给定任务 ::
续写讲哈希表插入的这段节选文本，从最后一行之后接着写。

初始化哈希表：创建一个大小为 N 的哈希表，每个槽初始化为空链表。

插入元素：对于要插入的元素 key，先计算其哈希值 hash(key)，然后将 key 插入到哈希表的第 hash(key) mod N 个桶对应的链表中。

/* Finds and returns the position within the dict where the provided key should
* be inserted using dictInsertAtPosition if the key does not already exist in
* the dict. If the key exists in the dict, NULL is returned and the optional
* 'existing' entry pointer is populated, if provided. */
void *dictFindPositionForInsert(dict *d, const void *key, dictEntry **existing) {
    unsigned long idx, table;
    dictEntry *he;
    // 使用d.type的hashFunction函数计算key的哈希值
    uint64_t hash = dictHashKey(d, key);
    if (existing) *existing = NULL;
    if (dictIsRehashing(d)) _dictRehashStep(d);

    /* Expand the hash table if needed */
    if (_dictExpandIfNeeded(d) == DICT_ERR)
        return NULL;
    for (table = 0; table <= 1; table++) {
        // idx = hash & (N-1)

数据部分 ::
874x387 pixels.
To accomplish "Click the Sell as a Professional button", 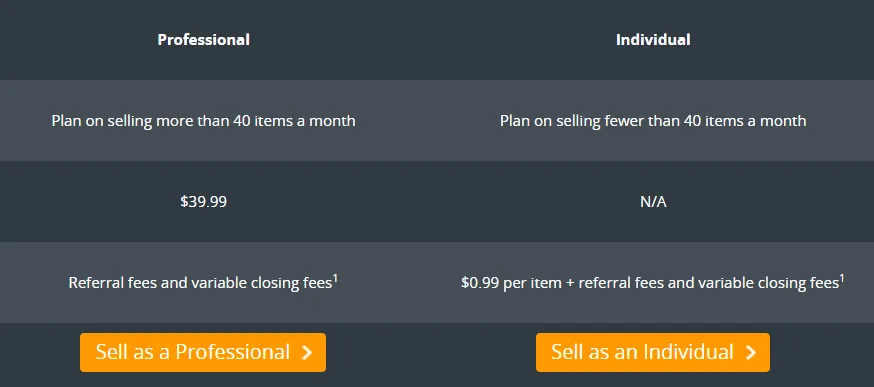I will click(x=203, y=352).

正确答案 ::
        // 只取数组的低位，这样可以保证idx的范围是0~N-1
        idx = hash & DICTHT_SIZE_MASK(d->ht_size_exp[table]);
        /* Search if this slot does not already contain the given key */
        he = d->ht_table[table][idx];
        while(he) {
            void *he_key = dictGetKey(he);
            if (key == he_key || dictCompareKeys(d, key, he_key)) {
                if (existing) *existing = he;
                return NULL;
            }
            he = dictGetNext(he);
        }
        if (!dictIsRehashing(d)) break;
    }

    /* If we are in the process of rehashing the hash table, the bucket is
    * always returned in the context of the second (new) hash table. */
    dictEntry **bucket = &d->ht_table[dictIsRehashing(d) ? 1 : 0][idx];
    return bucket;
}

查找元素：对于要查找的元素 key，计算其哈希值 hash(key)，然后在第 hash(key) & (N-1) 个槽对应的链表中查找 key。
删除元素：删除元素的操作也类似，先找到元素所在的链表，然后删除对应的节点。

扩容

当哈希表中的某个桶中的链表长度达到一定阈值时，相当于退化到了链表查询了，这个时候会触发扩容操作，并将该桶中的数据重新哈希到辅助哈希表中。

dict_can_resize有 3 个状态

DICT_RESIZE_ENABLE: 允许扩容
DICT_RESIZE_AVOID: 避免扩容，服务器在执行 BGSAVE / BGREWRITEAOF 时，会将 dict_can_resize 设置为 DICT_RESIZE_AVOID，避免扩容。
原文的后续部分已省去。